____ Text under study

Fig. 2: LAURA framework within the aDBS parameters tuning strategy.

Learning betA-power distribUtions through Recurrent Analysis (LAURA) as a framework within the aDBS workflow to improve long-term DBS programming strategy for PD. a Block diagram representing aDBS as a closed-loop control system in which the process output (local field potentials, LFPs) is continuously monitored and fed back into the controller (IPG) to adjust the input (stimulation current amplitude). In the present configuration, the STN is the process, the LFPs are the output, and the aDBS device is the controller. The control loop is composed of two algorithms acting on two separate time scales. On the timescale of minutes (i.e., short-term evolution), the modulation is changed according to the dynamical symptom-related fluctuations of the beta power through the standard aDBS proportional algorithm linking beta power and stimulus current (solid box). On the timescale of days/months (i.e., long-term evolution), the parameters of the fast aDBS algorithm are updated based on the expected drifts of the whole daily beta distribution through LAURA algorithm combined by the neurologist clinical evaluations (dashed box). b LAURA framework consisting of a Transformer model with 3 encoder layers, 6 decoder layers, and a FC layer with a sigmoid function as output non-linearity. It takes in input a sequence of N^* daily distributions (red), where N^* is the optimal number of past days required to perform a prediction, captures the model’s understanding of the entire sequence (orange), and provides as output one daily distribution (green) among the first one up to the sixth one succeeding the input distributions (k ∈ [0, 5]). Distributions are expressed with number of bins M. Here N^* = 2, M = 206, k = 2.

________
____ Extracted records

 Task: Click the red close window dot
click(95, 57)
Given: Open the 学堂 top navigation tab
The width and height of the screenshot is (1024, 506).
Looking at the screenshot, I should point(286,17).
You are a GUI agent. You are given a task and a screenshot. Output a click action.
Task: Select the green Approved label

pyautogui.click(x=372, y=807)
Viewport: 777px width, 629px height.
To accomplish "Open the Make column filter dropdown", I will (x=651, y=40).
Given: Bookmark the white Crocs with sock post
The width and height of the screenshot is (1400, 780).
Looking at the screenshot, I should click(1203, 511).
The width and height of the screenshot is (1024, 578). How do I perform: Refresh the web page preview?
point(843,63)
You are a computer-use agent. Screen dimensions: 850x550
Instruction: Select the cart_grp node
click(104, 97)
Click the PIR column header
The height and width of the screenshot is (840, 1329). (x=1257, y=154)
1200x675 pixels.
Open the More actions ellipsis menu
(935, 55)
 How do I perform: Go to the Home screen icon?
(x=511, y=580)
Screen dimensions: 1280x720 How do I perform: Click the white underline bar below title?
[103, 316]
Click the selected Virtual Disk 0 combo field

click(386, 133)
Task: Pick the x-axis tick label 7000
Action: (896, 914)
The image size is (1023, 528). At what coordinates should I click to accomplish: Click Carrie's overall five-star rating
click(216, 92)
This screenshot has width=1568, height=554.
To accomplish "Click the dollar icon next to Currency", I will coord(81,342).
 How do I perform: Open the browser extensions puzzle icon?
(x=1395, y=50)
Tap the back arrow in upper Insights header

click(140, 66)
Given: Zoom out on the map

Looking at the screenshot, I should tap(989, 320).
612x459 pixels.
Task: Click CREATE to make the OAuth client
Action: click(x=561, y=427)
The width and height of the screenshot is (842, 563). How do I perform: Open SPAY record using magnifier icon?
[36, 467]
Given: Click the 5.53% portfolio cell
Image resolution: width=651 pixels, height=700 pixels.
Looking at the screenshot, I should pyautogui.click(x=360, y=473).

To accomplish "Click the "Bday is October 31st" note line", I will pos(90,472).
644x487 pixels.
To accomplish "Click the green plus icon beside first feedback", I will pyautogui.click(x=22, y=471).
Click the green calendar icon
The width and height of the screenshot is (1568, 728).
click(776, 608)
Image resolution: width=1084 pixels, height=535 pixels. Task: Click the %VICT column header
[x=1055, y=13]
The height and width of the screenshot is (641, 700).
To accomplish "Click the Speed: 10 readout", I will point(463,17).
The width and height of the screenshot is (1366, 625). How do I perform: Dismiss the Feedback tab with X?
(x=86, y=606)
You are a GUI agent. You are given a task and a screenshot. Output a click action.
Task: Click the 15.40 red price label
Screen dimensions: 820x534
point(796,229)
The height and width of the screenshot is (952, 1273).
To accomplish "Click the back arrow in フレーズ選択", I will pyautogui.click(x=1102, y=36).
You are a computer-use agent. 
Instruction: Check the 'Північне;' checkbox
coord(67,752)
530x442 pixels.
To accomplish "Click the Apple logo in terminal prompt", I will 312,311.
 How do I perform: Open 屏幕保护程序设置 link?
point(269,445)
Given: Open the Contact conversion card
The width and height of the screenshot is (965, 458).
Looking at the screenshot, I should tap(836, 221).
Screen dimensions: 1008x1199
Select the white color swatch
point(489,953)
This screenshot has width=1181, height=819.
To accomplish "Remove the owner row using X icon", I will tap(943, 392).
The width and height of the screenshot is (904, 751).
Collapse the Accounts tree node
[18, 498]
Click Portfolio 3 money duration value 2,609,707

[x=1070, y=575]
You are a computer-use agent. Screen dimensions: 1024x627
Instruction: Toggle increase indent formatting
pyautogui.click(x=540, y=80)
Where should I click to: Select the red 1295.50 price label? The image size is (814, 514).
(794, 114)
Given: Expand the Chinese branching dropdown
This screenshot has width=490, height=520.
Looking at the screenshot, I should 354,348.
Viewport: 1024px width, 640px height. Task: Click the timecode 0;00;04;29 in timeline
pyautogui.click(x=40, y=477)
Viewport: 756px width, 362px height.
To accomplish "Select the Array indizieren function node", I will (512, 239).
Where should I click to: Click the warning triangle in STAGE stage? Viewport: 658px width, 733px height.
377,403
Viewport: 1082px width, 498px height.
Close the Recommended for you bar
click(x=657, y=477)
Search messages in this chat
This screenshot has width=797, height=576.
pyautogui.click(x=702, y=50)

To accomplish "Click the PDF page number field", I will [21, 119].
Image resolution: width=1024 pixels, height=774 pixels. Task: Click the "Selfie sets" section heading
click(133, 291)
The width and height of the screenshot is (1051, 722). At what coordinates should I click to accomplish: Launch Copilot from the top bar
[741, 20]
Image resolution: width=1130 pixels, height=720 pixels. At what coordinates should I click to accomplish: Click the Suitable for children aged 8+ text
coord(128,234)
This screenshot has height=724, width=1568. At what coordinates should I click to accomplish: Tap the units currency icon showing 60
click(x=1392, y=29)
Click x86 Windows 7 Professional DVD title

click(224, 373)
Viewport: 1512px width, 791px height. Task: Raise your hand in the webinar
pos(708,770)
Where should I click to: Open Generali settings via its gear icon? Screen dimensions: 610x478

________

Required action:
Please answer these questions about the LAURA figure caption above:
(a) In the closed-loop configuration described, what acts as the process?
(b) How many decoder layers does the Transformer model have?
(c) What number of bins M is given for the distributions in the example shown?

Written response:
(a) The STN
(b) Six
(c) 206